Nesse cenário, nada mais representativo de uma resistência do que a realização desta 3ª Mostra Sesc de Cinema, com curtas e longas de todo o Brasil, na paradisíaca Paraty, cidade histórica no estado do Rio de Janeiro.
A mostra começou no último dia 2, desafiando o calor da cidade histórica, e prosseguiu até 9 de novembro. A partir de 21 de novembro será a vez da cidade de São Paulo exibir os filmes escolhidos.
Formada por sessões das cinco regiões do país, a Panorama Brasil é a parte mais importante da Mostra, com filmes selecionados pelos sescs regionais em projeções no revitalizado Cinema da Praça, após 45 anos fechado.
Nela, filmes de estética televisiva convivem com pequenas aventuras no campo formal e até mesmo com um longa já respeitado de outros festivais, o baiano Ilha, de Glenda Nicácio e Ary Rosa.
Obviamente, a qualidade é bem variável. Por vezes, indesejavelmente variável. Mas é sempre interessante podemos ver produções do Acre, de Santa Catarina, do Paraná, do Pará ou de Mato Grosso do Sul, estados que ainda não se tornaram polos cinematográficos como Rio Grande do Sul, Ceará, Pernambuco, Bahia ou Paraíba. Dentro desse aspecto, a falta de apuro formal de alguns filmes é compreensível, já que trata-se de um processo lento de formação de público e também de formação de novos diretores e técnicos cinematográficos.
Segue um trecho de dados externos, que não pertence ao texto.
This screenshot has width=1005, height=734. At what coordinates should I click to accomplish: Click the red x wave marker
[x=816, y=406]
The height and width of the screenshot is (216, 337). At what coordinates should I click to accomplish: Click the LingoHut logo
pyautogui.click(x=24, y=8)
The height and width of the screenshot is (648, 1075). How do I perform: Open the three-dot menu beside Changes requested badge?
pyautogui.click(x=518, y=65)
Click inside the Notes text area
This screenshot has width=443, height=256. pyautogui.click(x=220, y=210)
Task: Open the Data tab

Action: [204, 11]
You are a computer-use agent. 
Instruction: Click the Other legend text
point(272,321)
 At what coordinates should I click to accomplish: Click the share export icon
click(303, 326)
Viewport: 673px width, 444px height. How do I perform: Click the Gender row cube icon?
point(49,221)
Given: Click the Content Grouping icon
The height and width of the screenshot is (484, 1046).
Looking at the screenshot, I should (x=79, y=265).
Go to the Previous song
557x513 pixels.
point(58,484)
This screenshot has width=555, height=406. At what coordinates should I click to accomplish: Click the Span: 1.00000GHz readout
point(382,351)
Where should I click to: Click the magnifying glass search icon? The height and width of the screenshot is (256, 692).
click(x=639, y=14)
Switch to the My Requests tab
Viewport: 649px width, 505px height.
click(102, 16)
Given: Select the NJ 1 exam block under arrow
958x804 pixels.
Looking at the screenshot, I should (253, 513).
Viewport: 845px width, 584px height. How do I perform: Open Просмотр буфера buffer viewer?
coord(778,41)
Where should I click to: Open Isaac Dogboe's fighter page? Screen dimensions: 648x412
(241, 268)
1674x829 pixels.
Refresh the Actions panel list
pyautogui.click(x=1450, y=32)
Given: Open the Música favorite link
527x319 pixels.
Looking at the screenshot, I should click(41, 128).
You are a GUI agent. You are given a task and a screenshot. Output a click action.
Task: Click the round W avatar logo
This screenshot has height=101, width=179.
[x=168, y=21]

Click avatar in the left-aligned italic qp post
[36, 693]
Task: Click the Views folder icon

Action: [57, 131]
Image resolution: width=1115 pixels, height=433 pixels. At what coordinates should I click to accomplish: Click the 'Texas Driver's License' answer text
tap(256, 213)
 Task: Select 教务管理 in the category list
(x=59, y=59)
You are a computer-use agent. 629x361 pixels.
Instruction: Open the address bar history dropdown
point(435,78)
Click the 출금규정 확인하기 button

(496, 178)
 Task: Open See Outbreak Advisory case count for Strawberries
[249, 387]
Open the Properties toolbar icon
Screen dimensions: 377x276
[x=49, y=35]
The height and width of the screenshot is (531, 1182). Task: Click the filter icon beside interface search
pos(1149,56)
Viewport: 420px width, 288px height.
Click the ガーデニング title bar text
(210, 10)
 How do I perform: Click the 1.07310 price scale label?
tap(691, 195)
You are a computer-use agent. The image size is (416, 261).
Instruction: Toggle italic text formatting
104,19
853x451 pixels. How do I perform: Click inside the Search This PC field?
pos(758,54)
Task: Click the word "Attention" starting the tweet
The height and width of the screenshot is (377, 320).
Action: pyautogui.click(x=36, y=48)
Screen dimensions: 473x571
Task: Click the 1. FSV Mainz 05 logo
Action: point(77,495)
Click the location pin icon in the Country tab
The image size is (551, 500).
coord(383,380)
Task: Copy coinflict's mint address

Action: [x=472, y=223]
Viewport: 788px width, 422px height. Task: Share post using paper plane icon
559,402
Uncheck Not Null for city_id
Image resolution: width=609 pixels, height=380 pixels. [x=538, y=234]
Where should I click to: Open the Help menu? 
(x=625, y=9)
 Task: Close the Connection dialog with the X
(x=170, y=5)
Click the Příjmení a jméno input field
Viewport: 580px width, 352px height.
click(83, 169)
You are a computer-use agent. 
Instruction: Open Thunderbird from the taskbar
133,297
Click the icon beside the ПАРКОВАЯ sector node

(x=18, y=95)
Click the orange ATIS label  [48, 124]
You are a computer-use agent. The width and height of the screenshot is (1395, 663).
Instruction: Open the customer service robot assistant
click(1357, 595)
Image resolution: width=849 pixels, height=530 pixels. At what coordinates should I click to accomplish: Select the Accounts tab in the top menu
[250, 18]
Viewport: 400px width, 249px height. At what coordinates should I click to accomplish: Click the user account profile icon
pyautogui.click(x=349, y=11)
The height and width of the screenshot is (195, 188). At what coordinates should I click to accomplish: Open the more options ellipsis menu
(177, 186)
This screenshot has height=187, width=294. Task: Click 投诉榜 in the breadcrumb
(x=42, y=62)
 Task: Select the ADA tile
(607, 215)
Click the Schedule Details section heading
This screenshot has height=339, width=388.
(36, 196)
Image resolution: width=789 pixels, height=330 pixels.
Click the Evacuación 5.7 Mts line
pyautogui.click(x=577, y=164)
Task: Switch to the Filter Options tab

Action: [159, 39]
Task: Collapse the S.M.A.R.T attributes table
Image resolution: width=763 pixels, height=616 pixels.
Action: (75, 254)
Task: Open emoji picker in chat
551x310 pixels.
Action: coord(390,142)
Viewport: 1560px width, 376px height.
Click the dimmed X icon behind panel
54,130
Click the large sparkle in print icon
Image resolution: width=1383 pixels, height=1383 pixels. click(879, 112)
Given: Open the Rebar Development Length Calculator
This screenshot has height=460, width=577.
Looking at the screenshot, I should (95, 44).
Marcando seu papel de resistência, a mostra faz homenagem a Adélia Sampaio, a primeira diretora negra a realizar um filme no Brasil. Amor Maldito (1984), aliás, é também o primeiro filme de amor lésbico realizado no país. Interessante retomá-lo em tempos de obscurantismo e Damares. Gosto do filme de Adélia, apesar de seus evidentes problemas de construção (o ritmo é um problema maior, por exemplo, na enorme sequência de tribunal). Creio ser um longa precioso de um certo momento em que filmar no Brasil já voltava a ser muito difícil (já que nunca foi fácil, mas entre 1974 e 1982 tivemos quase um oásis).
Mas a coqueluche de Paraty, com duas sessões esgotadíssimas para pessoas que aguentaram duas horas de fila, é a estreia na cidade do longa Bacurau, de Kleber Mendonça Filho e Juliano Dornelles. Paraty foi palco de um pequeno mas barulhento protesto de eleitores de Bolsonaro durante uma palestra com o jornalista Glenn Greenwald, durante a Flip, o Festival Literário de Paraty, neste ano. Nesse contexto um tanto avesso a demonstrações democráticas, Bacurau surge como uma provocação e tanto. Num mundo são, seria considerado apenas cinema, e dos bons. Um dos raros filmes brasileiros com noção de espetáculo e habilidade para a construção de uma narrativa que faça juz a esse espetáculo. Ou seja, finalmente aprendemos a copiar, numa evocação tortuosa de Paulo Emílio Salles Gomes.
No mais, a realização desta 3ª Mostra Sesc de Cinema, com seus altos e baixos, vem coroar a ideia de que a melhor forma de resistir à barbárie é por meio da cultura e da arte.